(Stored records)

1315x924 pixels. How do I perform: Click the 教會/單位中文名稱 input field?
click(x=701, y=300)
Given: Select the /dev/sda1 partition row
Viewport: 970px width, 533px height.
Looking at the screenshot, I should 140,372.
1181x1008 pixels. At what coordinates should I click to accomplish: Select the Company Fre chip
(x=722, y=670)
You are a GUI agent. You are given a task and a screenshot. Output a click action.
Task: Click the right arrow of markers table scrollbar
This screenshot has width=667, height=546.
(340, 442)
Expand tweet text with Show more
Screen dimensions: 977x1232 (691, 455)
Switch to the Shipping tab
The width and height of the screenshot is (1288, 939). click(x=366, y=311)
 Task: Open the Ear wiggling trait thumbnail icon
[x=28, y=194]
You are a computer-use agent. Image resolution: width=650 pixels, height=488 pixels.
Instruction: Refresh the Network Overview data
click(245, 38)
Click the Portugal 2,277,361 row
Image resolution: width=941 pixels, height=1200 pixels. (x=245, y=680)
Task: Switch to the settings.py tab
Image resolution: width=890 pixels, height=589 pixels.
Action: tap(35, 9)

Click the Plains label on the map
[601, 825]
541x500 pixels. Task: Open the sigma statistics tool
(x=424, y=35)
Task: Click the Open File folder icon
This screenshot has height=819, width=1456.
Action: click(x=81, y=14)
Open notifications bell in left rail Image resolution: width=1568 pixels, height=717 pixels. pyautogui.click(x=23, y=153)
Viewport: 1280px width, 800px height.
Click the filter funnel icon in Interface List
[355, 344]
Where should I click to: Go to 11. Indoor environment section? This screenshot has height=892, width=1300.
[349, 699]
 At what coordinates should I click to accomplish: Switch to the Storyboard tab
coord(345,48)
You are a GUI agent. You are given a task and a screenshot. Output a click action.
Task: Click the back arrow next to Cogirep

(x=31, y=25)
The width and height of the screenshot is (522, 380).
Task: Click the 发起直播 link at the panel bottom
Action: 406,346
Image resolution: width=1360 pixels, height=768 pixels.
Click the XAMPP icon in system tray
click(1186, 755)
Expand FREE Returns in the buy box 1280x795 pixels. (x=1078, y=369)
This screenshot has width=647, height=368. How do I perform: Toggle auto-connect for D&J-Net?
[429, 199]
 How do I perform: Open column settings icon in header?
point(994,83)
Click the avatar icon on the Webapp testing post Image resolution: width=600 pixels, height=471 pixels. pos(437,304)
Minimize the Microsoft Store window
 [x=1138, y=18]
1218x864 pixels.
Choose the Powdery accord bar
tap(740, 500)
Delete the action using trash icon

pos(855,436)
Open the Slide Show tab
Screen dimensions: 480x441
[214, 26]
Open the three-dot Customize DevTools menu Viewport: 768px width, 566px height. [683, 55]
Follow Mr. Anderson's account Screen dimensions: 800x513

Task description:
Each record shown above must be reproduced exactly.

Your solution:
1315x924 pixels. How do I perform: Click the 教會/單位中文名稱 input field?
click(x=701, y=300)
Given: Select the /dev/sda1 partition row
Viewport: 970px width, 533px height.
Looking at the screenshot, I should 140,372.
1181x1008 pixels. At what coordinates should I click to accomplish: Select the Company Fre chip
(x=722, y=670)
You are a GUI agent. You are given a task and a screenshot. Output a click action.
Task: Click the right arrow of markers table scrollbar
This screenshot has width=667, height=546.
(340, 442)
Expand tweet text with Show more
Screen dimensions: 977x1232 (691, 455)
Switch to the Shipping tab
The width and height of the screenshot is (1288, 939). click(x=366, y=311)
 Task: Open the Ear wiggling trait thumbnail icon
[x=28, y=194]
You are a computer-use agent. Image resolution: width=650 pixels, height=488 pixels.
Instruction: Refresh the Network Overview data
click(245, 38)
Click the Portugal 2,277,361 row
Image resolution: width=941 pixels, height=1200 pixels. (x=245, y=680)
Task: Switch to the settings.py tab
Image resolution: width=890 pixels, height=589 pixels.
Action: tap(35, 9)

Click the Plains label on the map
[601, 825]
541x500 pixels. Task: Open the sigma statistics tool
(x=424, y=35)
Task: Click the Open File folder icon
This screenshot has height=819, width=1456.
Action: click(x=81, y=14)
Open notifications bell in left rail Image resolution: width=1568 pixels, height=717 pixels. pyautogui.click(x=23, y=153)
Viewport: 1280px width, 800px height.
Click the filter funnel icon in Interface List
[355, 344]
Where should I click to: Go to 11. Indoor environment section? This screenshot has height=892, width=1300.
[349, 699]
 At what coordinates should I click to accomplish: Switch to the Storyboard tab
coord(345,48)
You are a GUI agent. You are given a task and a screenshot. Output a click action.
Task: Click the back arrow next to Cogirep

(x=31, y=25)
The width and height of the screenshot is (522, 380).
Task: Click the 发起直播 link at the panel bottom
Action: 406,346
Image resolution: width=1360 pixels, height=768 pixels.
Click the XAMPP icon in system tray
click(1186, 755)
Expand FREE Returns in the buy box 1280x795 pixels. (x=1078, y=369)
This screenshot has width=647, height=368. How do I perform: Toggle auto-connect for D&J-Net?
[429, 199]
 How do I perform: Open column settings icon in header?
point(994,83)
Click the avatar icon on the Webapp testing post Image resolution: width=600 pixels, height=471 pixels. pos(437,304)
Minimize the Microsoft Store window
 [x=1138, y=18]
1218x864 pixels.
Choose the Powdery accord bar
tap(740, 500)
Delete the action using trash icon

pos(855,436)
Open the Slide Show tab
Screen dimensions: 480x441
[214, 26]
Open the three-dot Customize DevTools menu Viewport: 768px width, 566px height. [683, 55]
Follow Mr. Anderson's account Screen dimensions: 800x513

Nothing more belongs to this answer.